Патрик Модиано - Утраченный мир
Я сел на пуф, обитый тканью с цветочным рисунком, и огляделся. Лампа в самой глубине рассеивала по комнате тусклый желтый свет. На ночном столике среди разбросанных в беспорядке лекарств, газет и книг горела толстая свеча под стеклом, и это, несомненно, от нее по всей комнате распространялся аромат амбры. Широченная кровать с балдахином, но балдахином весьма своеобразным, воздушным, круглой формы, похожим то ли на корзину аэростата, то ли на огромное насекомое. А на полу возле кровати матрац с неубранной постелью.
- Вы здесь?
Голос доносился из глубины комнаты, из-за приоткрытой двери.
- Да, мадам.
- Не называйте меня "мадам". И пожалуйста, извините, что я заставила вас ждать.
- Это не имеет значения.
- Вы, наверно, голодны?
- Нет.
- Конечно, голодны. Сейчас вам принесут поужинать.

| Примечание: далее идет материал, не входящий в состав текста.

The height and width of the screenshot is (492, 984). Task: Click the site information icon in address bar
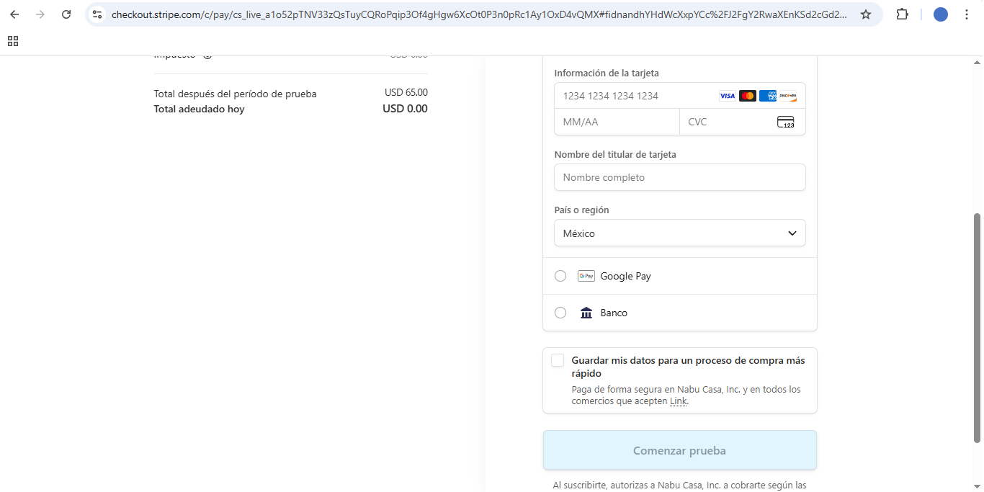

Она слегка повысила голос, чтобы я услышал ее на расстоянии, и я уловил еле заметный простонародный выговор.
- Вам нравится эта музыка?
Долгая жалоба саксофона. Конечно же, я знал эту мелодию. Тягучая, замедленная, как во сне, это была мелодия "Апреля в Португалии".
Она появилась в дверном проеме. Босиком, белокурые волосы распущены. На ней был белый купальный халат. Я встал.
- Нет-нет... Не вставайте...
Казалось, она находит мое присутствие здесь совершенно естественным. Переворошив коробки, книги и свечу на столике у изголовья, она нашла начатую пачку сигарет и зажигалку. Потом подошла и села на матрац.
- Курить будете?
- Нет, спасибо.
Она в упор разглядывала меня. Взгляд ее задержался на моих руках.
- Много хлопот доставили вам мои чемоданы?
- Ничуть.
- Очень мило с вашей стороны... Простите, что заставила вас так долго ждать... Но я стараюсь выспаться днем... Ночью ничего не получается... В этой кровати я не могу уснуть... Она слишком высокая...
Я с серьезным видом покачал головой. Было так странно видеть ее на этом матраце в изножье кровати под балдахином.
- Вы, наверно, проголодались... Вам сейчас принесут чего-нибудь поесть...
Кто принесет? Человек с лицом жокея?
- Спасибо, не надо... Не стоит беспокоиться...
- Надо, надо... Я хочу, чтобы вы поели... Я тоже перекушу за компанию... Но вам неудобно на этом пуфе... Идите сюда.
Я сел рядом с ней на краешек матраца.
- Забавно... В первый раз, когда я вас увидела, вы напомнили мне друга моего мужа... Я очень любила этого человека... Он был англичанин... Может быть, вы его сын? Бернард Фармер... Вы не сын Бернарда Фармера?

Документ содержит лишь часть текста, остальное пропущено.